I tried to work out the relationship of the four women of a certain age sitting at the adjacent table: two elderly mothers and their two middle-aged daughters maybe?

Day 2: Amberley to Washington
We were under way by 10:00 in glorious winter sunshine, making our way back up Mill Lane towards a beautiful house called Highdown, which I remembered from previous walks in the vicinity.

Several Roman burial sites were said to have been uncovered when it was built a century or more ago.
Further up Amberley Mount, which we were now ascending, there is evidence of late Bronze Age settlement: two large circular huts have been excavated here.
There are also several more tumuli and, a little further on, earthworks known as Rackham Banks – a cross dyke adjacent to another small late Bronze Age settlement.

Our attention was drawn by the glorious view across the Arun Valley beneath us, revealing further flooding along the course of the River. We tried to spot the Black Horse from a distance.
Suddenly a glider whooshed past us, the first of several passes during the next hour.

We stopped to look down on Parham House. The Estate was owned by the Monastery of Westminster, but Henry VIII bestowed it upon one Robert Palmer of Henfield, and the Palmer family built the house in the 1570s.
It was bought by Sir Thomas Bishopp in 1601 and the Bishopp family retained it until 1922. Then it was purchased by the same family that owns the Cowdray Estate. Now it is owned and run by a charitable trust chaired by Lady Emma Barnard, the Lord Lieutenant of West Sussex, who inherited the property and still lives there.

As the day warmed, I borrowed some of Tracy’s sun cream, which has never before been applied on a January day in England!
We stopped for coffee in a small wooded copse, watching a young buzzard hunt slightly further down the slope.
Emerging from the shade, we began to encounter a steady stream of dog walkers, courtesy of the car park at Kithurst Hill. Further on, near Chantry Lane, we enjoyed a small pond, glittering in the sunlight.

Just beyond, two model plane enthusiasts were attempting a launch…and were ultimately successful.

We passed a herd of cows behind a fence, waiting patiently for their lunch and, shortly afterwards, I held open a gate for a horse and its rider to pass through.
The horse seemed to be heading straight for my face until the rider wrenched the head round with his reins.
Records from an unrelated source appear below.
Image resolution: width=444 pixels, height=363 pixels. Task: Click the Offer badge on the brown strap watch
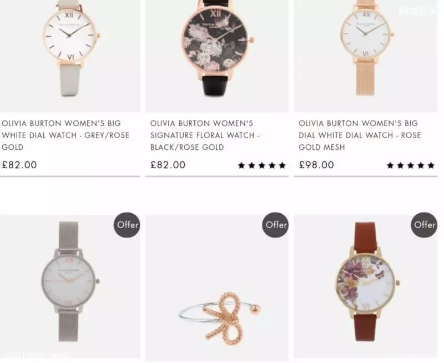pos(424,225)
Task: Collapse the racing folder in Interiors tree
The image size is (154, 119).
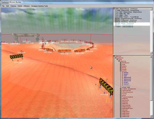Action: click(x=121, y=71)
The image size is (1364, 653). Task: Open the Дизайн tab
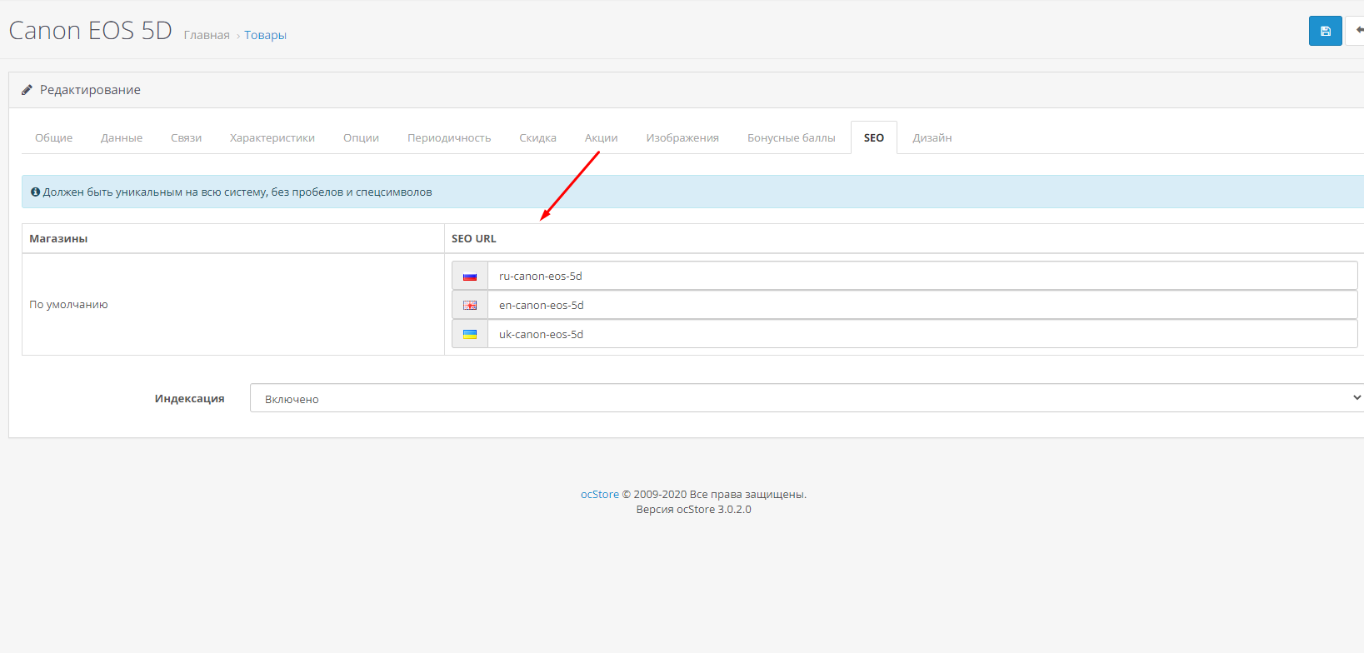(x=932, y=137)
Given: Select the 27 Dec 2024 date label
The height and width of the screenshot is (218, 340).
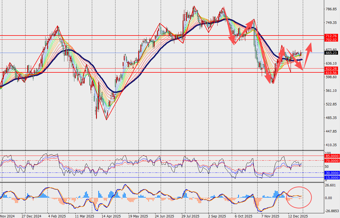Looking at the screenshot, I should (x=31, y=216).
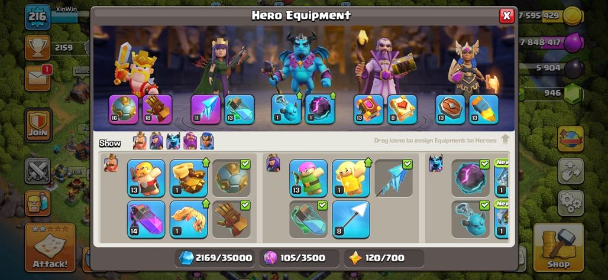Select the Barbarian Puppet equipment, level 13

pyautogui.click(x=146, y=178)
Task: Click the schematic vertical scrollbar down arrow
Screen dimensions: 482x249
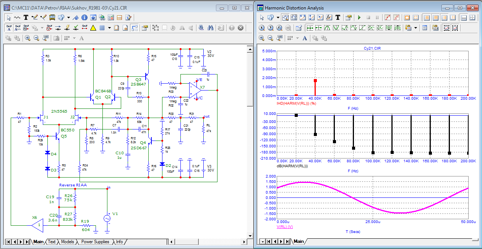Action: (x=250, y=235)
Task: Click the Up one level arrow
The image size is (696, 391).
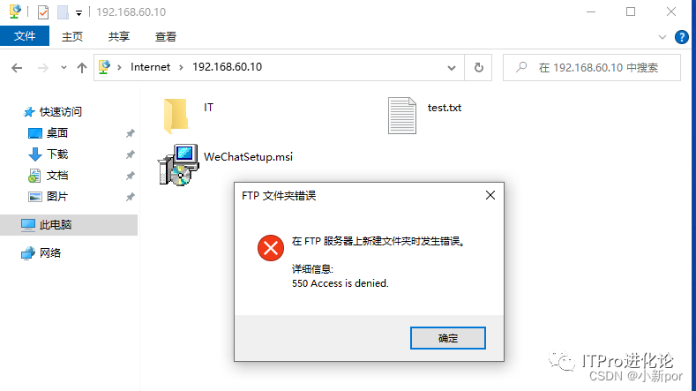Action: coord(82,68)
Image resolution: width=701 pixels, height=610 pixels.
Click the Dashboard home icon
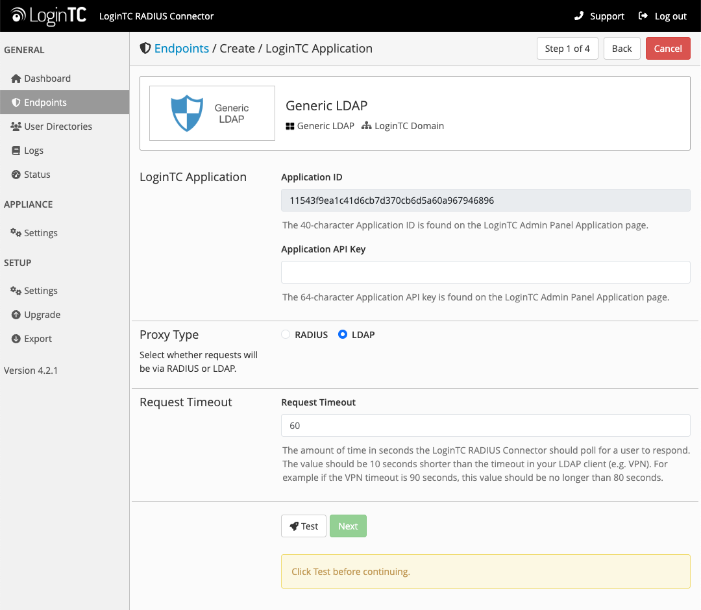16,79
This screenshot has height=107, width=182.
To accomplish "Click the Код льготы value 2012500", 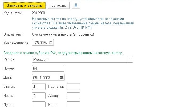I will coord(38,13).
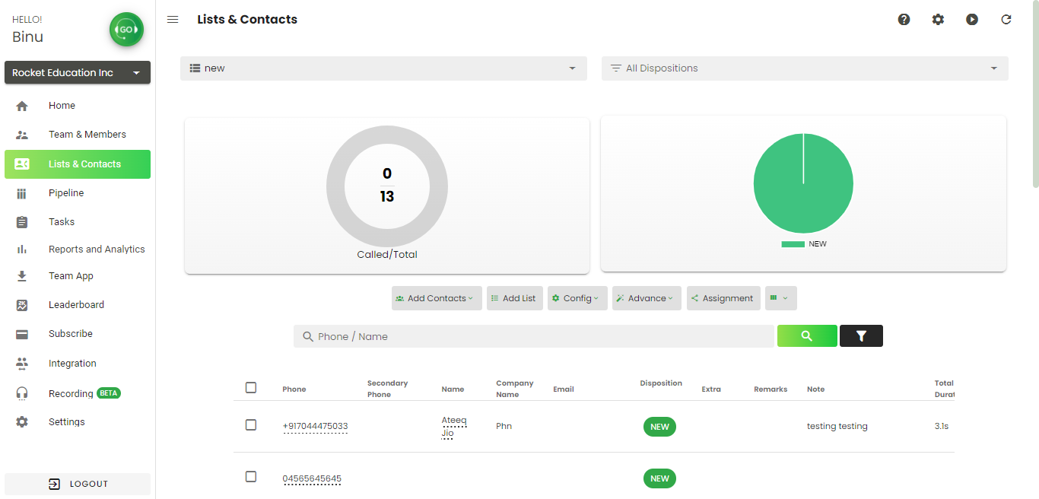
Task: Click the Assignment button
Action: [723, 298]
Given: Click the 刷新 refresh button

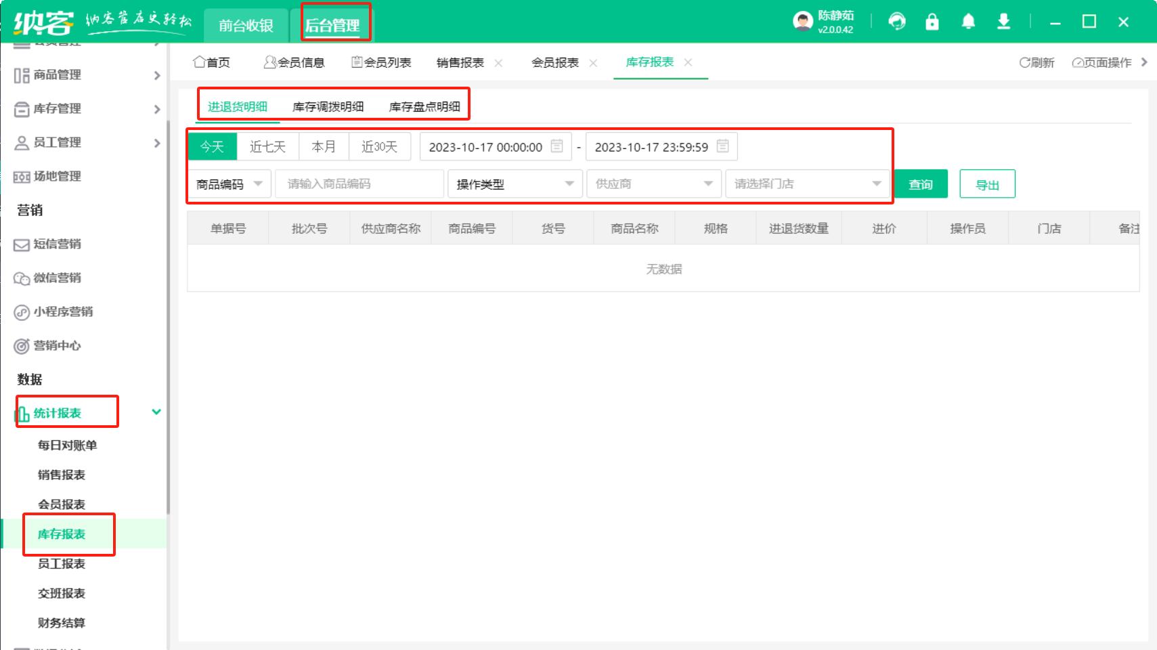Looking at the screenshot, I should 1036,62.
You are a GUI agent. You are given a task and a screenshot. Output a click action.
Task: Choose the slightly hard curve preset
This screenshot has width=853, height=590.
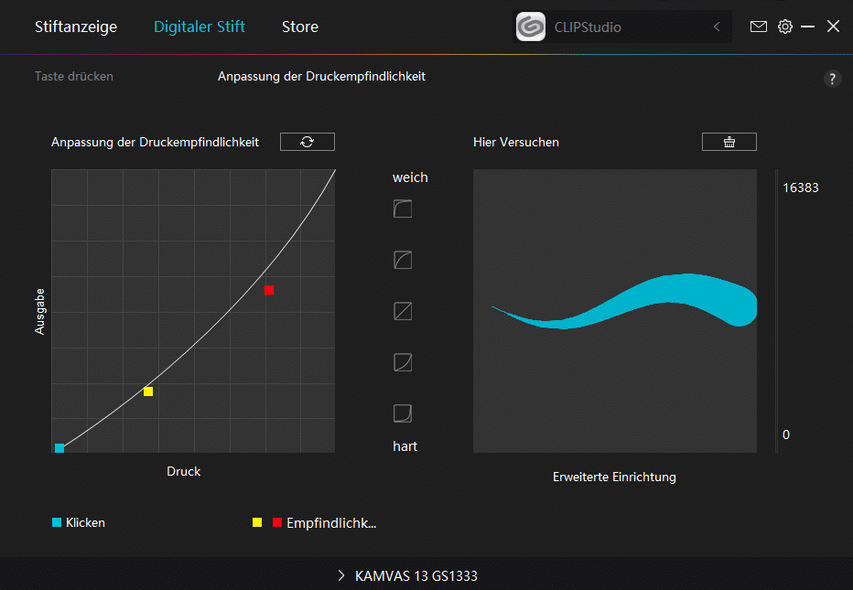point(403,362)
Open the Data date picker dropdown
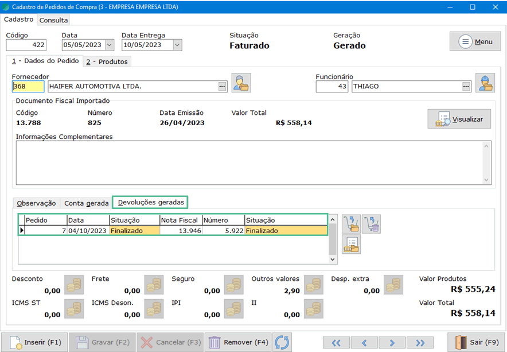This screenshot has width=507, height=352. tap(110, 45)
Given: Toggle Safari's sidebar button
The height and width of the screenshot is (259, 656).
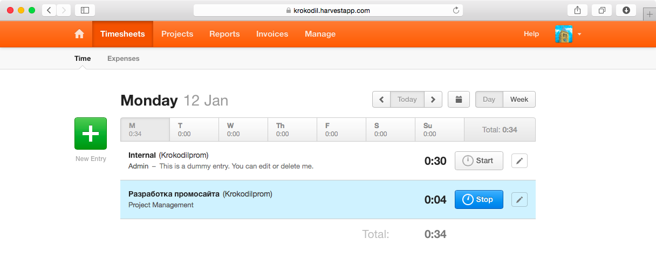Looking at the screenshot, I should [x=85, y=10].
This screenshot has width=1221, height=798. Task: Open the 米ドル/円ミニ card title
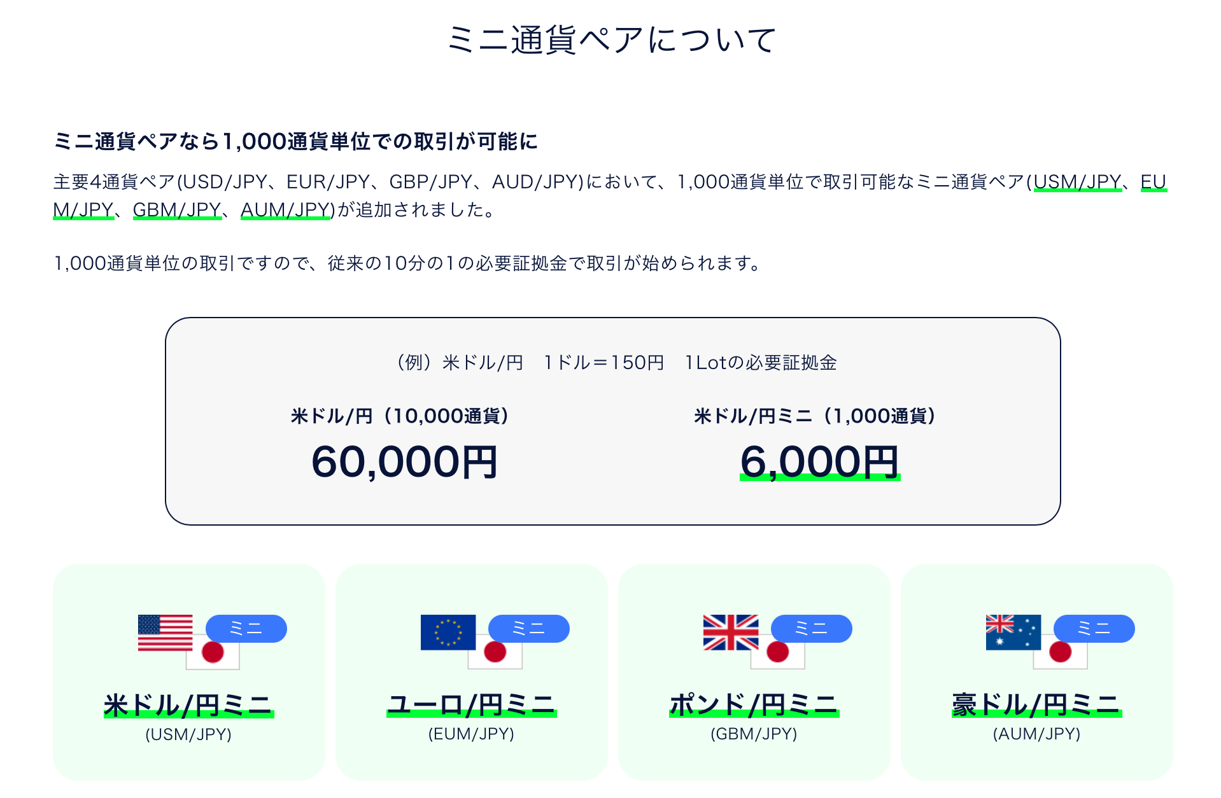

They descended slowly down the hill, accompanied by a dog.

We reached a fingerpost informing us that we had completed 52 miles of the SDW and had just 47 left to go.

We could just see lines of wind turbines – presumably one end of the Rampion offshore wind farm – and a radio mast over by Worthing.
Rampion has 116 turbines, each hub 80m high; each blade with a 112m diameter. It should generate sufficient electricity to power some 350,000 homes.

At Barnsfarm Hill there are two options, both marked as the South Downs Way. One route turns off left, steeply downhill, before curving round into the centre of Washington and over the A24 near St Mary’s Church.
The more direct route heads straight on, down Highden Hill, passing another, closer radio mast. As we belatedly discovered, there is no bridge across the A24 at this point, forcing one to take one’s life in one’s hands.
The Guide says:
‘The A24 crossing is extremely busy, so the South Downs Way is now officially only signed following the old A24 route north to the village of Washington.’
We don’t recall it signed that way in the direction we were walking. Both options seemed equally ‘official’.

Having made it across in one piece, we stopped beside the SDW signpost on the other side. Tracy lost her footing on the lip of a deep pothole and, unable to resist the weight of her backpack, toppled over before I could catch her.
Fortunately, there was no serious damage, except to her pride! We were only 100m from the bus stop, which sits on a slip road called Washington Bostall. It was roughly 13:00.
We caught the bus to Horsham and, from there, a train up to Clapham Junction.
It had been a beautiful day and, overall, a memorable expedition.